- The Washington Times - Thursday, March 19, 2015

The chairman of the Senate Committee on the Judiciary ordered an inspector general Thursday to review former Secretary of State Hillary Rodham Clinton’s email practices to determine if her use of a personal server ran afoul of laws protecting classified information.

Sen. Chuck, Iowa Republican and a long-standing transparency advocate, also asked Mrs. Clinton’s successor, Secretary John F. Kerry, to provide information on Mrs. Clinton’s aide, Huma Abedin, and the work she did while employed by both the State Department and private company Teneo.

Mr. Grassley has been investigating whether Ms. Abedin should have been allowed to be designated a special government employee, which entitled her to work for both the State Department and the private firm, and he said that investigation may have been stymied by the email practices of both Mrs. Clinton and Ms. Abedin.

“Any email searches that may have been conducted in response to my letters are likely incomplete as the department apparently did not have any access to Secretary Clinton’s or Ms. Abedin’s email records on that server,” Mr. Grassley wrote in his request to Inspector General Steve Linick, who is the official watchdog within the State Department.

Mr. Grassley asked Mr. Linnick to detail when he became aware of Mrs. Clinton’s private email, whether he’s opened an official investigation, and whether the former secretary should have taken more care with regard to classified information.

He asked the inspector general to find out why Mrs. Clinton didn’t sign a separation document certifying she’d ceded all classified information back to the government, and he also asked whether Ms. Abedin signed a separation document.

“We have received the letter, and it is being reviewed,” said Doug Welty, a spokesman for the inspector general.

Mrs. Clinton acknowledged earlier this month that she exclusively used her own email server and account to conduct her State Department business. Nearly two years after she left office, she turned about 30,000 emails over to the department that she said she had determined were work-related, and she said she did not keep more than 30,000 others she ruled were personal.

She said she used her own email because it was more convenient than using both an official account for public business and a private one for personal affairs such as her yoga schedule or her daughter’s wedding plans, and she said she believed she was covered under open records laws because she tried to email other government employees on their official accounts so that the emails could be stored.

Ms. Abedin reportedly also used Mrs. Clinton’s email server.

Those practices could have compromised dozens of open records requests made by the public and Congress, since Mrs. Clinton’s emails were not available to be searched.

The State Department last week agreed in federal court to reopen one open records case involving Mrs.

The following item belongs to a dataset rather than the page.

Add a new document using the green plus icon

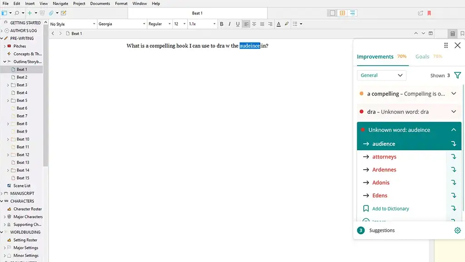[30, 13]
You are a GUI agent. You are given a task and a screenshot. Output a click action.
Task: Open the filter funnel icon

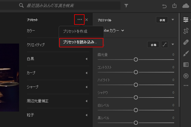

Clinton’s communications, in what is a tacit admission the department has not been doing proper searches.

Mrs. Clinton has said she complied with the law, which she said gives government employees the power to determine which of their communications are public business and which are strictly private matters that don’t involve their official government roles.

House Speaker John A. Boehner earlier this week demanded Mrs. Clinton turn her server over to an independent third party. He said Thursday that options include an inspector general, a retired judge or a professional archivist.

“We need the secretary to do the right thing here,” Mr. Boehner said.

Mrs. Clinton has rejected that plan, and House Minority Leader Nancy Pelosi defended that stance on Thursday.

“Hillary Clinton should not be treated any differently than any other secretary of state,” the California Democrat said, adding that she sees the GOP poised to conduct “ongoing” investigations of Mrs. Clinton for political purposes.